= AIM OF THE EXERCISE =
Copy the stretch from the start of the lines through the one containing "1295x858 pixels. (x=51, y=121)", changing "menu" to "drawer" and keeping everything else the same.

= ENTRIES PROVIDED =

----

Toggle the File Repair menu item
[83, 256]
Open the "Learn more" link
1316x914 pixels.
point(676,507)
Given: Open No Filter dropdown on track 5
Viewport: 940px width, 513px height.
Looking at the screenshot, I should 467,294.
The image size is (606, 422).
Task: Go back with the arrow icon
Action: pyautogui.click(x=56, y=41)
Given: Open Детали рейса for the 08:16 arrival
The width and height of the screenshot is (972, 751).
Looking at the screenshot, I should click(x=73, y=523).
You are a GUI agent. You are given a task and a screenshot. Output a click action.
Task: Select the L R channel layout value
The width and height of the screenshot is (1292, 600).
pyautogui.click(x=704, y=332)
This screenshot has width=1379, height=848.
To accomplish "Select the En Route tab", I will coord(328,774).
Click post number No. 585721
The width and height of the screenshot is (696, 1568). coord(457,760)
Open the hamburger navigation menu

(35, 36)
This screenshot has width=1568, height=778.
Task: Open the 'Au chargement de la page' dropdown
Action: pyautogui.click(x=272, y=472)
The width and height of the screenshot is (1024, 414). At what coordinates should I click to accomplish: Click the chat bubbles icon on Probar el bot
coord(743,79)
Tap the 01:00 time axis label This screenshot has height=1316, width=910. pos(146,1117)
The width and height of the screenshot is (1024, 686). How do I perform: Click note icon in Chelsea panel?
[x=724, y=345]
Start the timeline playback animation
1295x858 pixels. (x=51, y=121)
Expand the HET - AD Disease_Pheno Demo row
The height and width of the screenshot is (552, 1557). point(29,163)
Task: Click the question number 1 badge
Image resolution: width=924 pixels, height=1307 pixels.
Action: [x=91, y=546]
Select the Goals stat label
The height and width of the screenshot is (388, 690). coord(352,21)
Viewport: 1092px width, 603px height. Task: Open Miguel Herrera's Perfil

----

= ANSWER BELOW =
Toggle the File Repair drawer item
[83, 256]
Open the "Learn more" link
1316x914 pixels.
point(676,507)
Given: Open No Filter dropdown on track 5
Viewport: 940px width, 513px height.
Looking at the screenshot, I should 467,294.
The image size is (606, 422).
Task: Go back with the arrow icon
Action: pyautogui.click(x=56, y=41)
Given: Open Детали рейса for the 08:16 arrival
The width and height of the screenshot is (972, 751).
Looking at the screenshot, I should click(x=73, y=523).
You are a GUI agent. You are given a task and a screenshot. Output a click action.
Task: Select the L R channel layout value
The width and height of the screenshot is (1292, 600).
pyautogui.click(x=704, y=332)
This screenshot has width=1379, height=848.
To accomplish "Select the En Route tab", I will coord(328,774).
Click post number No. 585721
The width and height of the screenshot is (696, 1568). coord(457,760)
Open the hamburger navigation drawer

(35, 36)
This screenshot has width=1568, height=778.
Task: Open the 'Au chargement de la page' dropdown
Action: pyautogui.click(x=272, y=472)
The width and height of the screenshot is (1024, 414). At what coordinates should I click to accomplish: Click the chat bubbles icon on Probar el bot
coord(743,79)
Tap the 01:00 time axis label This screenshot has height=1316, width=910. pos(146,1117)
The width and height of the screenshot is (1024, 686). How do I perform: Click note icon in Chelsea panel?
[x=724, y=345]
Start the timeline playback animation
1295x858 pixels. (x=51, y=121)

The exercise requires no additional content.